═══ Source data

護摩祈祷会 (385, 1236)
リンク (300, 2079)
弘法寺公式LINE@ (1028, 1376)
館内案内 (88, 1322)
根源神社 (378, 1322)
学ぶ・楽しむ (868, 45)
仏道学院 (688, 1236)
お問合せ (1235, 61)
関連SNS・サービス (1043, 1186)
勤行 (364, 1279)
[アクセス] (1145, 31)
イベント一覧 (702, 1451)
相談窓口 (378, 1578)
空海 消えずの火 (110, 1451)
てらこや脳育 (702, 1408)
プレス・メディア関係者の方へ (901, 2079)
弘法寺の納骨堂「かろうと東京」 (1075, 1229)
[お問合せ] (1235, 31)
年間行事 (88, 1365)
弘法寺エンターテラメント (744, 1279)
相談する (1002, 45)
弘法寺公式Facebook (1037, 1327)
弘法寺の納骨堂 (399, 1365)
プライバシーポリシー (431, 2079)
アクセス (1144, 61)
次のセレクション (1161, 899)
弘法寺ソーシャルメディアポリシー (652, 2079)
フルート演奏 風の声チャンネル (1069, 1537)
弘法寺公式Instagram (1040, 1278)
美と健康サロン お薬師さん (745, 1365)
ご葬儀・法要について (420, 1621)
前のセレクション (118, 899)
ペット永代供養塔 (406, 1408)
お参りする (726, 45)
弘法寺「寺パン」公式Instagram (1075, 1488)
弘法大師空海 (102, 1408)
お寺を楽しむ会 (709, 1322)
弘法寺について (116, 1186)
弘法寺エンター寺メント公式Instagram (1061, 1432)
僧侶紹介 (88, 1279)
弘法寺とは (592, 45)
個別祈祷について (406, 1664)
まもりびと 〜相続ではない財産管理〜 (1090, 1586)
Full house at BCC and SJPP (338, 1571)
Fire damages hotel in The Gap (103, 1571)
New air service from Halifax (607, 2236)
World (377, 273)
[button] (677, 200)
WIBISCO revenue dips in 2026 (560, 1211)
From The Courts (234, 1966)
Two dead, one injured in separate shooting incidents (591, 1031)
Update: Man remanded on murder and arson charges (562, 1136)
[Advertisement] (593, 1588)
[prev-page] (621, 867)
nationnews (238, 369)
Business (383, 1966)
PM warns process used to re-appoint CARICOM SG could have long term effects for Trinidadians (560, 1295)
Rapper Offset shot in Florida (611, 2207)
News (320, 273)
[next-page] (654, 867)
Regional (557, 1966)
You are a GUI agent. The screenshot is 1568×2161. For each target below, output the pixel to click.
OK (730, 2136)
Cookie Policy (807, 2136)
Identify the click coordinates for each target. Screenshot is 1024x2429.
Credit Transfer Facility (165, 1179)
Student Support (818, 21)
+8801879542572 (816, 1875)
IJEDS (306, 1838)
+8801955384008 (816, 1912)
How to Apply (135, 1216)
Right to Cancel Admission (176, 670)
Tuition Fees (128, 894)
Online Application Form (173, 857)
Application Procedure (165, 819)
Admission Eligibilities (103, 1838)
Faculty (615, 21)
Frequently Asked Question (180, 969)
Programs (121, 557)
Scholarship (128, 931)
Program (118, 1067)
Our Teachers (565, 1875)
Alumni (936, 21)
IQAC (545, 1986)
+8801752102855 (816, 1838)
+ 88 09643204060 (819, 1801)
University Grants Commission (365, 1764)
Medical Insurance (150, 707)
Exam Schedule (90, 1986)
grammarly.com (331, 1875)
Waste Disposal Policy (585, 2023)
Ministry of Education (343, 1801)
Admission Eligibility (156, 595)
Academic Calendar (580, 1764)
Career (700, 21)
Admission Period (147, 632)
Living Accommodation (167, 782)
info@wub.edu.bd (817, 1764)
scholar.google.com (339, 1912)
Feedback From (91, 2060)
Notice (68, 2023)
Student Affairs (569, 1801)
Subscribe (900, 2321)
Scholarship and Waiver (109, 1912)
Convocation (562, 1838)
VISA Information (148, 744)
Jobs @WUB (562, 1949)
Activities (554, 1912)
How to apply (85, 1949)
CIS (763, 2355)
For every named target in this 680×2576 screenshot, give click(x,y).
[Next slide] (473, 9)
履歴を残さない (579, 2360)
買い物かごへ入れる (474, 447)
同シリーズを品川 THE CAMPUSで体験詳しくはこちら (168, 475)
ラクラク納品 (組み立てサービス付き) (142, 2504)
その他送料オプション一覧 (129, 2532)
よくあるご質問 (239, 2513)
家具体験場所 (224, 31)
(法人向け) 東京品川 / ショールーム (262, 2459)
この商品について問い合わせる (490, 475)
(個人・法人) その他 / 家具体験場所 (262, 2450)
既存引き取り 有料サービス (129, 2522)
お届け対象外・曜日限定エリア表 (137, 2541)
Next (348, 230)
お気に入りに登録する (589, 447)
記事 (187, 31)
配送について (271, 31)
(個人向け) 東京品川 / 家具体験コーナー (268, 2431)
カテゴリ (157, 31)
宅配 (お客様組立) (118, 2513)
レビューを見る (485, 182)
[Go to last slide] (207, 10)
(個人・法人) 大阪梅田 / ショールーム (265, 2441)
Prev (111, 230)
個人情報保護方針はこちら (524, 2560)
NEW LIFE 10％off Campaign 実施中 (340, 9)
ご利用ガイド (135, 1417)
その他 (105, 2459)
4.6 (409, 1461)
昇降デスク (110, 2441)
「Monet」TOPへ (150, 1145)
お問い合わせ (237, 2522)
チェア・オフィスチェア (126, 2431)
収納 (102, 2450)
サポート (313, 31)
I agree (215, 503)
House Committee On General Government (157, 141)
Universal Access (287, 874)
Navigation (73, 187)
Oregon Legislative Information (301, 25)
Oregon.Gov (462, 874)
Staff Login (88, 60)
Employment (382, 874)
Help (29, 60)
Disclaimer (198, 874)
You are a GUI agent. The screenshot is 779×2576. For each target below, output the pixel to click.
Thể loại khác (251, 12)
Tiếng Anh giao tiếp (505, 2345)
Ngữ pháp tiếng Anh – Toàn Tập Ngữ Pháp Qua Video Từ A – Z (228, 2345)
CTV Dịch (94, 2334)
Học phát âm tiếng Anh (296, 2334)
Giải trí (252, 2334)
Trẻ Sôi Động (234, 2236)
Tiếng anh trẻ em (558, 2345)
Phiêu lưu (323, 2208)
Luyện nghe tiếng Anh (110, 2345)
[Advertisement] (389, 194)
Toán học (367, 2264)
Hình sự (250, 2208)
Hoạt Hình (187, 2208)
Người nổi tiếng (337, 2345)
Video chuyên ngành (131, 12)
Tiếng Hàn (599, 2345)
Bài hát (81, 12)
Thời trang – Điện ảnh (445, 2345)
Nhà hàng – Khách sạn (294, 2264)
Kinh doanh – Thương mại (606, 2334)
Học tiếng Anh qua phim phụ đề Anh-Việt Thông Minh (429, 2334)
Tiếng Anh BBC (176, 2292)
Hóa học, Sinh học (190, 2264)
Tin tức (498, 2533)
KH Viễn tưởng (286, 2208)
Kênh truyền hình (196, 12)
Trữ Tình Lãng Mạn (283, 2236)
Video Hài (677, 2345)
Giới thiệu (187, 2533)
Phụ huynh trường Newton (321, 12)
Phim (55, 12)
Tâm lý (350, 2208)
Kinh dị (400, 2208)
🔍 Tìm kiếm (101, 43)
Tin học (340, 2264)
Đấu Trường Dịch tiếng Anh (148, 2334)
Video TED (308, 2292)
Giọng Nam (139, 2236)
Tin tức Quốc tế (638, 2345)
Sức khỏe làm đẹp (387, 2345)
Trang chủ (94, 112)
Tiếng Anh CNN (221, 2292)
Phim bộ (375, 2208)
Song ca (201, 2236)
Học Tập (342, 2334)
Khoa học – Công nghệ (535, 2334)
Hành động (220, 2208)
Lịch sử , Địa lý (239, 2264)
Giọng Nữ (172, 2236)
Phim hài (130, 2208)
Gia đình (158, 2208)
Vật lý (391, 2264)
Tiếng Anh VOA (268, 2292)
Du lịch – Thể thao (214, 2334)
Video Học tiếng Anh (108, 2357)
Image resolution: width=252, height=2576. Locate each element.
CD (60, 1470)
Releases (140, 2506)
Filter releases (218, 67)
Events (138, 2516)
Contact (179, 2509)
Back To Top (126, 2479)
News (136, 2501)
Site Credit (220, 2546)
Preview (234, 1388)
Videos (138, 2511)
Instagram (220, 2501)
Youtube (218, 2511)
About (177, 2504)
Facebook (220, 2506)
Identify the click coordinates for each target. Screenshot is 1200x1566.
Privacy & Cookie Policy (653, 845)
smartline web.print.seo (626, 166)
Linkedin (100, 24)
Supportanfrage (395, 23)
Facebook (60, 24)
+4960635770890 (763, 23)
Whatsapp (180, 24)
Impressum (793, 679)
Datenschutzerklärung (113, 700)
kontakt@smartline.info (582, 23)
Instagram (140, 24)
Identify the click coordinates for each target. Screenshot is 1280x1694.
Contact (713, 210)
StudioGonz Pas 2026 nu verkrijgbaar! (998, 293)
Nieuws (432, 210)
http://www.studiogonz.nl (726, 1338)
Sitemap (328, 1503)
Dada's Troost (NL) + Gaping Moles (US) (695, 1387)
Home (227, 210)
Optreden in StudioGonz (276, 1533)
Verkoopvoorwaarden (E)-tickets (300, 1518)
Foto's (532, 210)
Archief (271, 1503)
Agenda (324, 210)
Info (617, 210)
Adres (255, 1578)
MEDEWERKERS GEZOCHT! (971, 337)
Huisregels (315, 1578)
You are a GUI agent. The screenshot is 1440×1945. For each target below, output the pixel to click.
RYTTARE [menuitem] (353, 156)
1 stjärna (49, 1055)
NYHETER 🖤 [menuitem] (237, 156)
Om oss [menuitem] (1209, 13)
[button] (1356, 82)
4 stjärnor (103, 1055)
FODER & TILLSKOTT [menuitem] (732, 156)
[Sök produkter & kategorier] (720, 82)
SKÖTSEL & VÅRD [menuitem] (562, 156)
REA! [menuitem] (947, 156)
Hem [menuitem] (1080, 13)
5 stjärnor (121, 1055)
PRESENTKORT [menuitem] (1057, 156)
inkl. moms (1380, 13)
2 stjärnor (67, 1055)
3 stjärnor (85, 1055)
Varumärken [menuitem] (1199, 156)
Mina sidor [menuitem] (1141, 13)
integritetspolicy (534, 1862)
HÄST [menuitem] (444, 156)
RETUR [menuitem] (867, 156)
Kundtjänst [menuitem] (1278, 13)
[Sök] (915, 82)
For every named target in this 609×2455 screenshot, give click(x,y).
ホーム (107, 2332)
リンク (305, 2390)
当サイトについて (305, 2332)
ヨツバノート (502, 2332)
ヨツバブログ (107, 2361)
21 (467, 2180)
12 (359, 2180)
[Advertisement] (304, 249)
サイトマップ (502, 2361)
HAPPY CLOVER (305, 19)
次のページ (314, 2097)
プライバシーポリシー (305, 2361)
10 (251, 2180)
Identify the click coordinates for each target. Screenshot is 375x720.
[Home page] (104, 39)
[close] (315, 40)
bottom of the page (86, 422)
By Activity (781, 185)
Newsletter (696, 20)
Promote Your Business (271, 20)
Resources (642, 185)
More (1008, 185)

══════

**Set exercise**
Reproduce the material from its first line through the line containing "弘法寺エンターテラメント (744, 1279)", with "お問合せ" replaced by "お問い合わせ" and nothing else changed.

**Task response**
護摩祈祷会 (385, 1236)
リンク (300, 2079)
弘法寺公式LINE@ (1028, 1376)
館内案内 (88, 1322)
根源神社 (378, 1322)
学ぶ・楽しむ (868, 45)
仏道学院 (688, 1236)
お問い合わせ (1235, 61)
関連SNS・サービス (1043, 1186)
勤行 (364, 1279)
[アクセス] (1145, 31)
イベント一覧 (702, 1451)
相談窓口 (378, 1578)
空海 消えずの火 (110, 1451)
てらこや脳育 (702, 1408)
プレス・メディア関係者の方へ (901, 2079)
弘法寺の納骨堂「かろうと東京」 (1075, 1229)
[お問い合わせ] (1235, 31)
年間行事 (88, 1365)
弘法寺エンターテラメント (744, 1279)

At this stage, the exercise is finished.